EXERCISE BRIEF: Output the entries as they appear, skipping images.

MATERIAL FOR THIS EXERCISE:
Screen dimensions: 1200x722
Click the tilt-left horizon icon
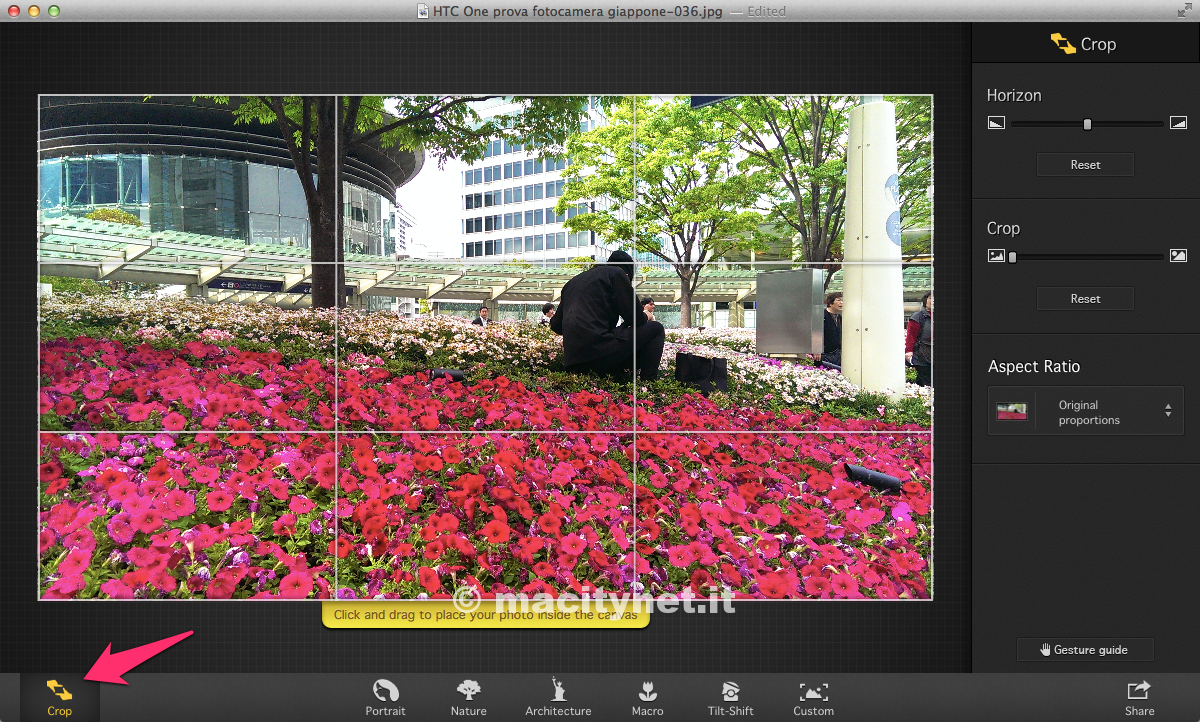(x=996, y=123)
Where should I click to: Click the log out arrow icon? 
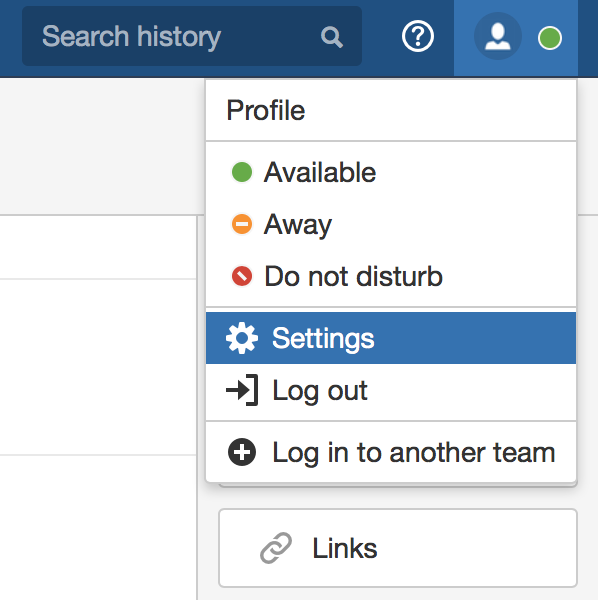coord(242,390)
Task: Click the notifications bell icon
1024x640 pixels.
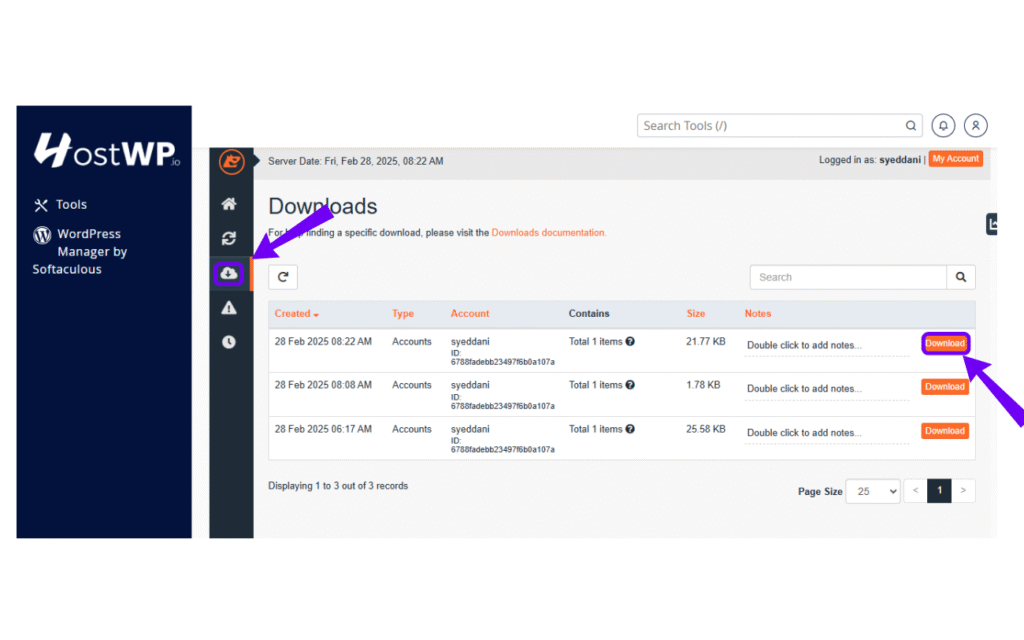Action: tap(943, 126)
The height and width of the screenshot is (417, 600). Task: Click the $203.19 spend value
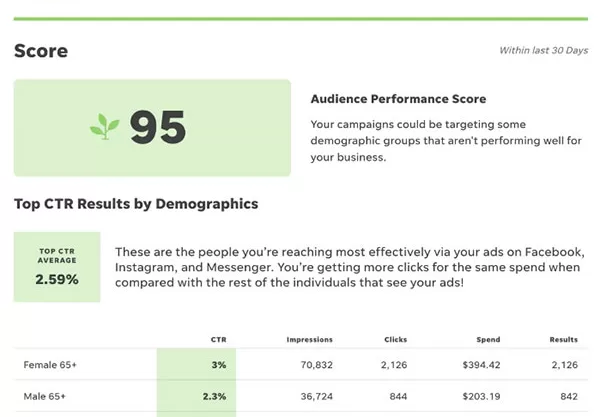coord(481,397)
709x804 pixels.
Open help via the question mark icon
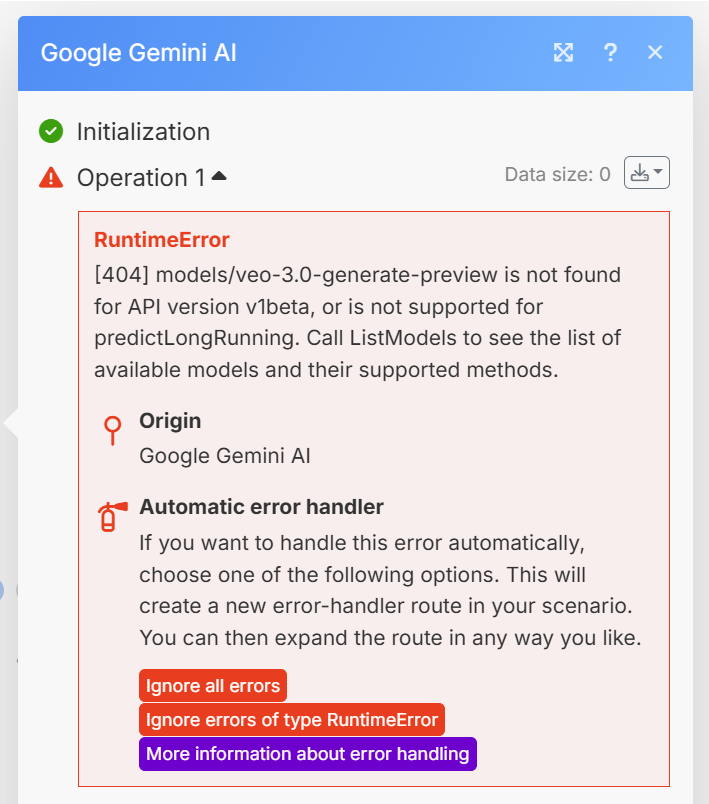610,53
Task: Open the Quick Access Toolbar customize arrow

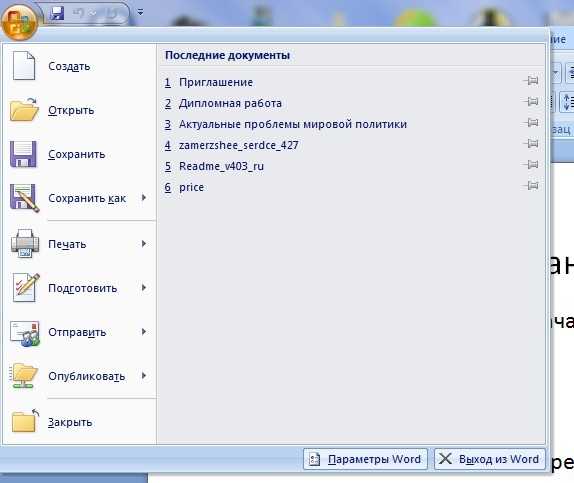Action: pyautogui.click(x=140, y=12)
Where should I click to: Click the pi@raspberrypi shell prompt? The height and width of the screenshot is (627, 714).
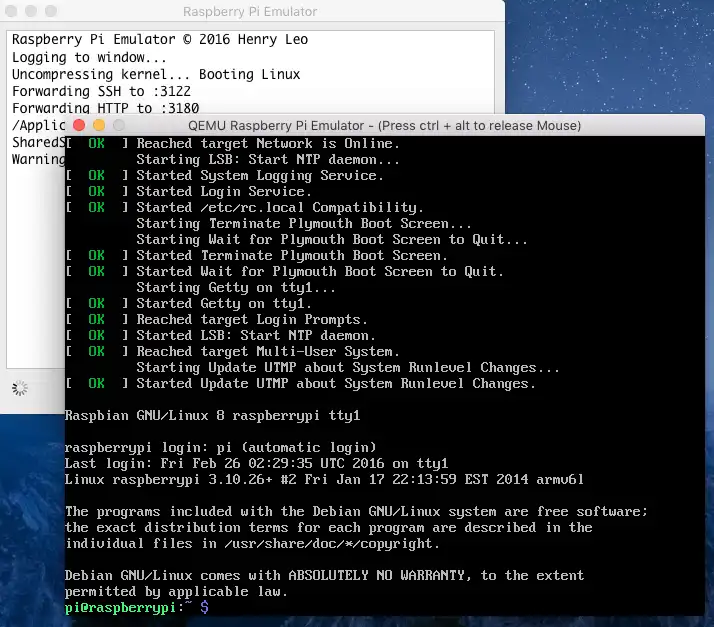137,607
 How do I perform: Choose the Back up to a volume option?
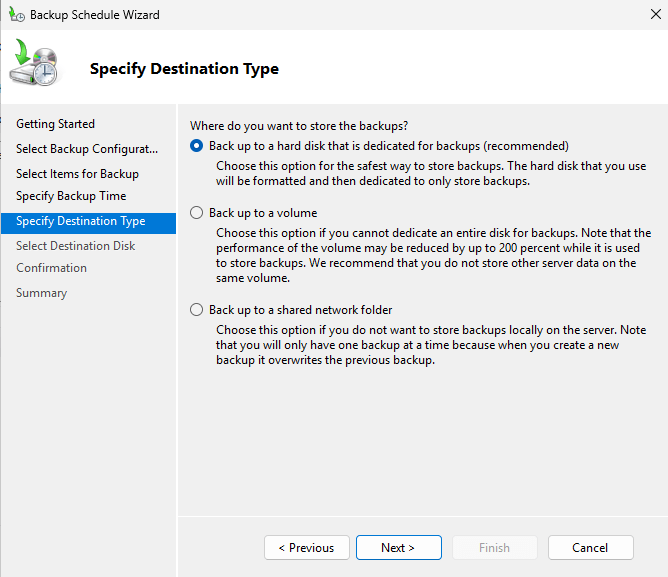coord(197,213)
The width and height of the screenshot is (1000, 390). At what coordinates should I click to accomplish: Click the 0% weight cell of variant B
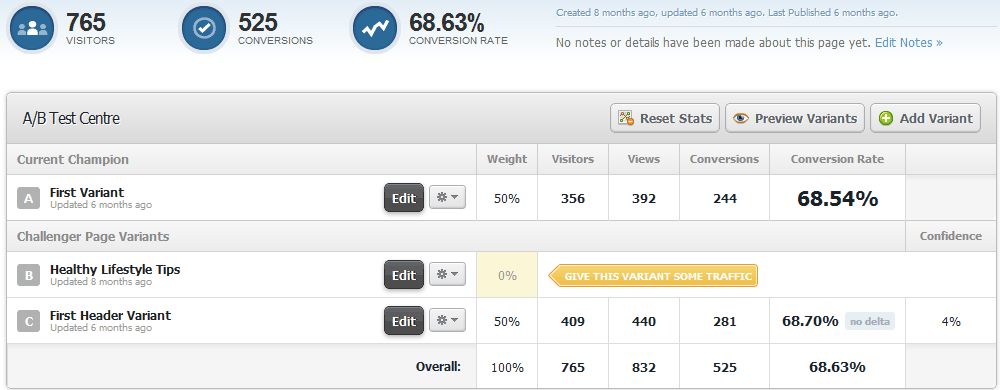507,275
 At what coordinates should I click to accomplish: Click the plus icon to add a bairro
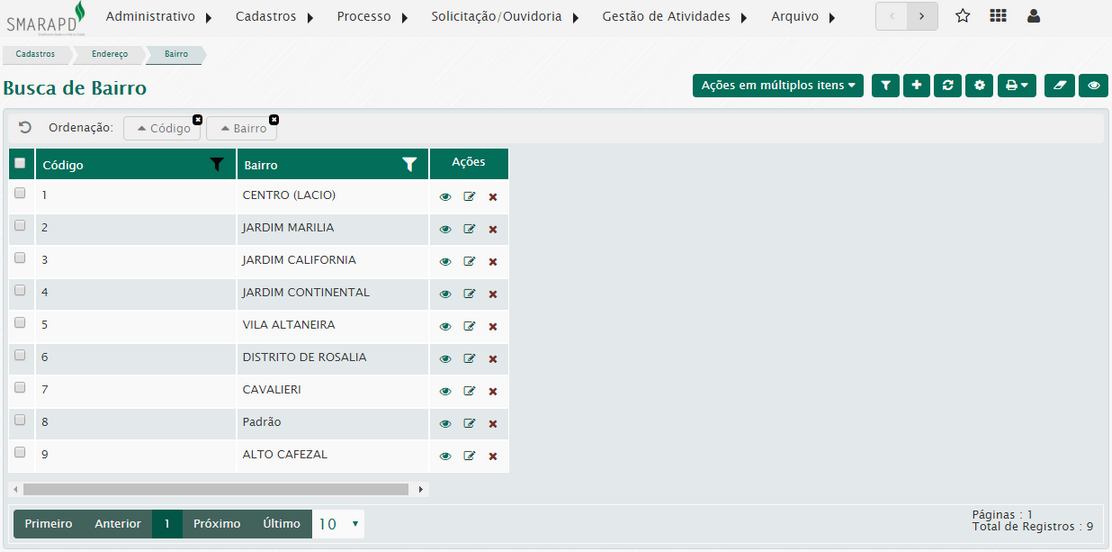pos(917,86)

OUTPUT FOR THIS TASK:
Screen dimensions: 1200x722
Click the tilt-left horizon icon
(x=996, y=123)
Where should I click to: Click the log out arrow icon? 
coord(242,390)
Task: Click the notifications bell icon
1024x640 pixels.
Action: tap(943, 126)
The height and width of the screenshot is (417, 600). Task: Click the $203.19 spend value
coord(481,397)
709x804 pixels.
Open help via the question mark icon
610,53
Task: Open the Quick Access Toolbar customize arrow

Action: pyautogui.click(x=140, y=12)
Where should I click to: Click the pi@raspberrypi shell prompt? The height and width of the screenshot is (627, 714).
137,607
 How do I perform: Choose the Back up to a volume option?
coord(197,213)
The width and height of the screenshot is (1000, 390). At what coordinates should I click to accomplish: Click the 0% weight cell of variant B
507,275
 At what coordinates should I click to accomplish: Click the plus icon to add a bairro
pos(917,86)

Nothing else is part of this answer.